The “e” in “ER” means “emergency” for a reason

Mel Rising Dawn Cordeiro

Managing Editor

Image via Pixabay/Pexels

Winter is just about here, meaning that everyone’s favorite season is upon us. That's right: Cold and flu season. The holidays are also around the corner. Spending time with family and friends that we do not see often can add to the culture of transmission. This time of year can be very dangerous, especially for young children and people who are immunocompromised.


In a post-Covid world, Rhode Island’s hospitals are still struggling. There are staffing shortages, supply shortages and equipment that is just not available anymore. People of all ages and immunities are getting sicker and in some cases, as with “long” COVID, are staying sicker longer. This leads to more and longer hospitalizations and results in bed shortages.


Emergency departments, as well as urgent care facilities, are packed. Patients are often left waiting for hours on end, with seemingly no end in sight. Those who are admitted are frequently “stuck” in the emergency department waiting for a room to become available somewhere in the rest of the hospital. This backlog is extremely dangerous for both patients and staff, and is witnessed in every aspect of care.


Staffing issues are such a detrimental problem that on Nov. 10, a new state regulation was enacted allowing for EMTs to staff emergency departments so long as they don’t leave ambulance services short staffed. The “Mobile Response and Stabilization Service Project” was also launched within the last week. This project allows for the state to assess and direct patients with behavioral health issues to the appropriate assistance they need. Rhode Island is contracting with Family Service of Rhode Island and Tides Family Services for this project.


Pre-COVID, it was common to go to the emergency department for any issue, minor or major. The emergency department is also the go-to place when things happen in the middle of the night. However, this is no longer the case. Calling an ambulance no longer gives you the priority boost it once did, as nurses have had to carefully and strictly triage everyone.


The Rhode Island Department of Health, the hospital systems and hospital staff are strongly encouraging Rhode Islanders to make use of urgent care facilities, local clinics and primary physicians for non-emergencies. Patients are being asked to first, call their doctor.
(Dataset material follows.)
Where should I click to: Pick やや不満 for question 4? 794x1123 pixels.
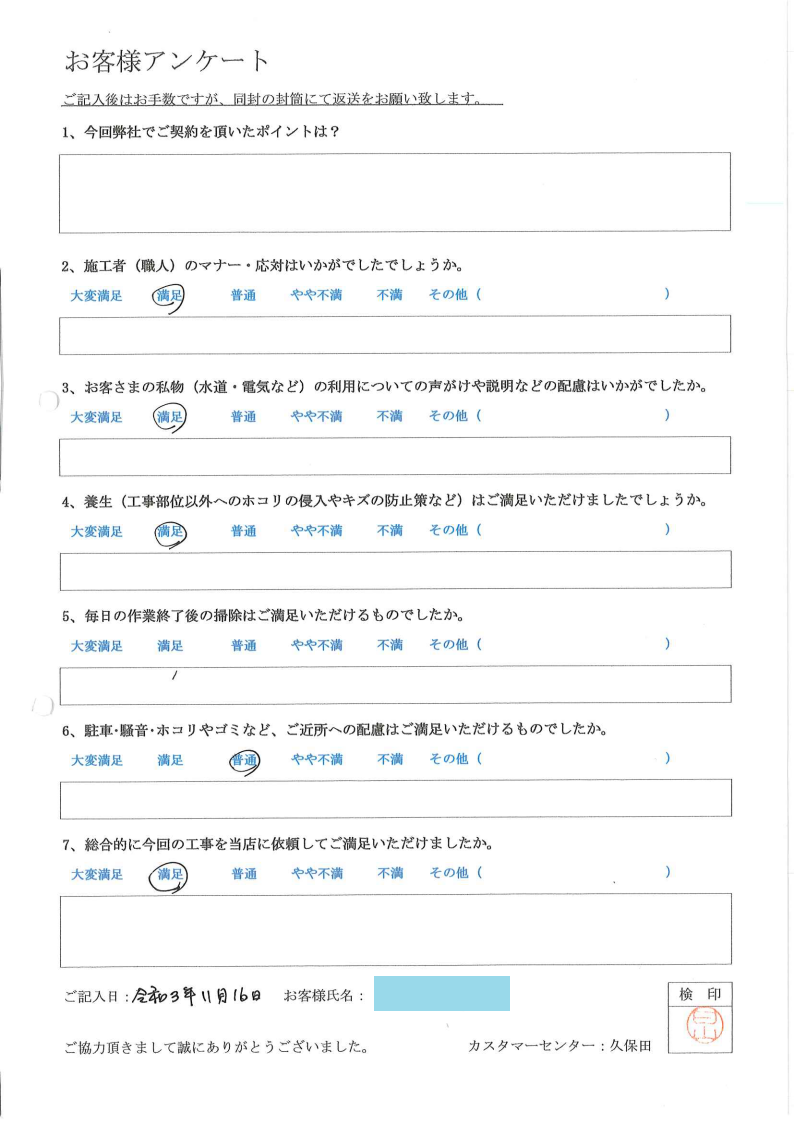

If the doctor thinks it’s necessary, they will tell you to go to the emergency department.


Hospital staff are suffering physically, mentally and spiritually in ways more severe than before. We can take some of the burden off of them by using the resources available to us responsibly.


So, what constitutes an emergency? The same issues you would be likely to call an ambulance for. These include, but are not limited to, shortness of breath, chest pain, signs of stroke, heavy bleeding, deep wounds/burns, dramatic change in skin color, such as skin turning blue or gray, broken bones with loss of movement and in infants: a dry mouth, no tears and no wet diapers during an 18-hour time period.


Please be smart and use discretion when considering seeking care at an emergency department. Rhode Island has wonderful hospitals and equally as wonderful medical staff. Please be responsible when seeking care, and if you need any form of medical help, do seek help. All things considered, it is better to have gone through the wait and have a small health issue than to have ignored the problem and end up with a larger health issue.